SINGAPORE - The trustee-manager of Rickmers Maritime Trust received on Wednesday (Oct 19) a further letter from lawyers, Rajah & Tann Singapore, on behalf of a group of bondholders that is demanding immediate payment of their share of the S$100 million notes which the trust is trying to restructure.
This comes less than two weeks before investors will vote to decide if they want to accept the debt restructuring offer or send Rickmers Maritime into liquidation.
In a filing with the Singapore Exchange on Thursday, Rickmers Trust Management (RTM) said the letter alleged that such holders of the notes "wish to directly take such legal steps and actions against the trust to enforce repayment of the notes, together with accrued interest", on the basis that DB International Trust, the notes' trustee, has "failed to institute any action against the issuer" since a written request purportedly made by holders of the notes on Sept 28 to the notes' trustee to inform the trust that the notes are immediately repayable.
RTM aid it is in the process of validating the contents of the lawyer's letter.
It also said that it has not received any notice from notes' trustee that the notes are immediately due and payable and the lawyer's letter does not provide any evidence that the notes' trustee has become bound to give such notice or that the notes' trustee has failed to do so within a reasonable period
RTM has called for extraordinary general meeting on Oct 31, at which bondholders will vote on RTM's proposed swap of the S$100 million principal 8.45 per cent notes due next May for S$40 million due November 2023, and exchanging the rest for 60 per cent of the trust, after issuing 1.32 billion new units.

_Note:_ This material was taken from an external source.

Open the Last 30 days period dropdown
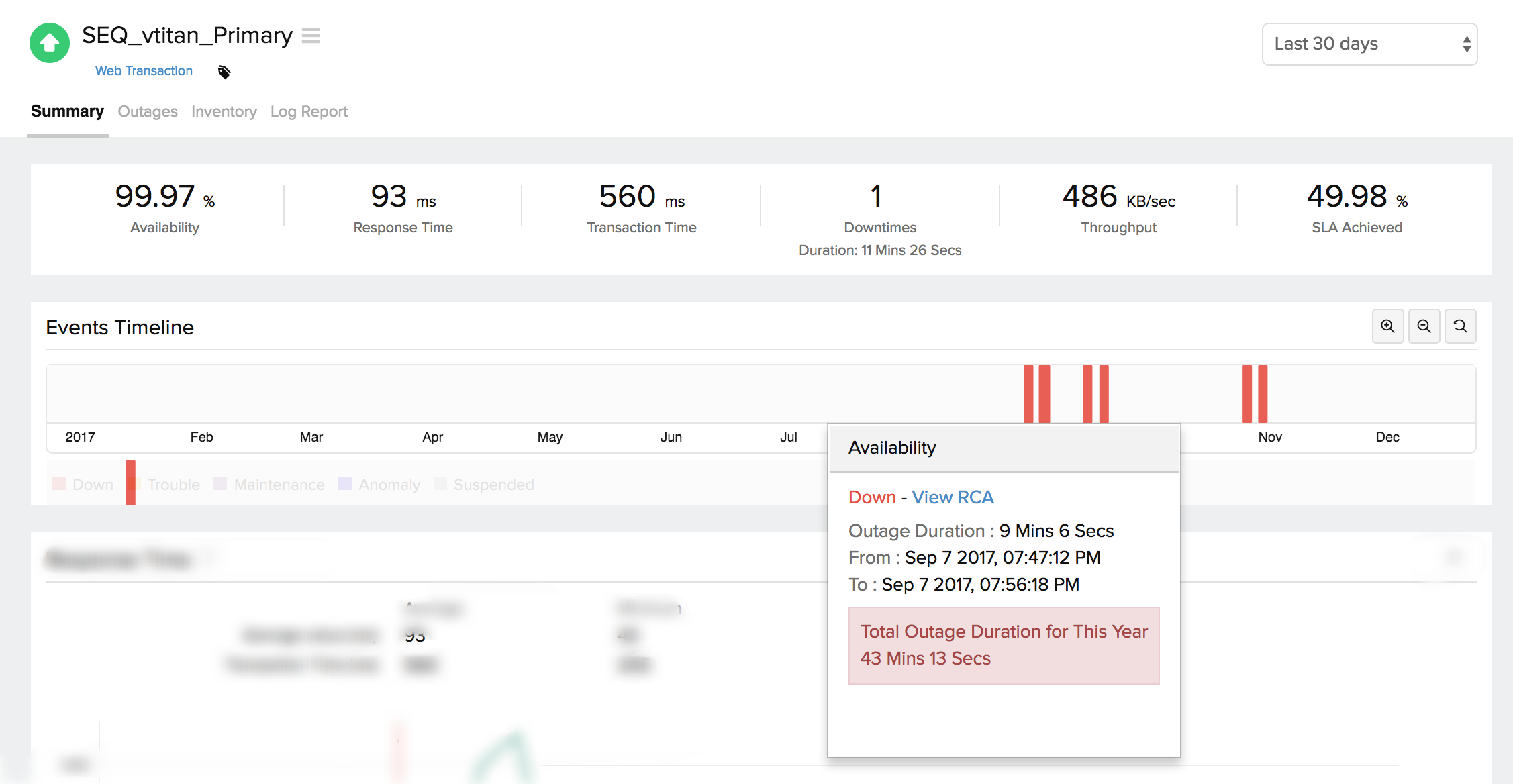Image resolution: width=1513 pixels, height=784 pixels. point(1369,44)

The meeting will also consider a resolution to authorise RTM to wind up the trust should it be necessary.
A successful restructuring would enable Rickmers Maritime to obtain a new term loan facility of up to US$260.2 million from a consortium of banks to refinance US$197.7 million and US$67.8 million of the trust's current outstanding debt repayable in 2017 and 2018.
The trust has been hit by double whammy of the container shipping slump and the widening of the Panama Canal that has enabled the transit of ships up to 14,000 twenty-foot equivalent units (TEUs).
Its second quarter net loss widened to US$55.6 million from US$15.7 million a year earlier as revenue shrank to US$18 million from US$28.5 million.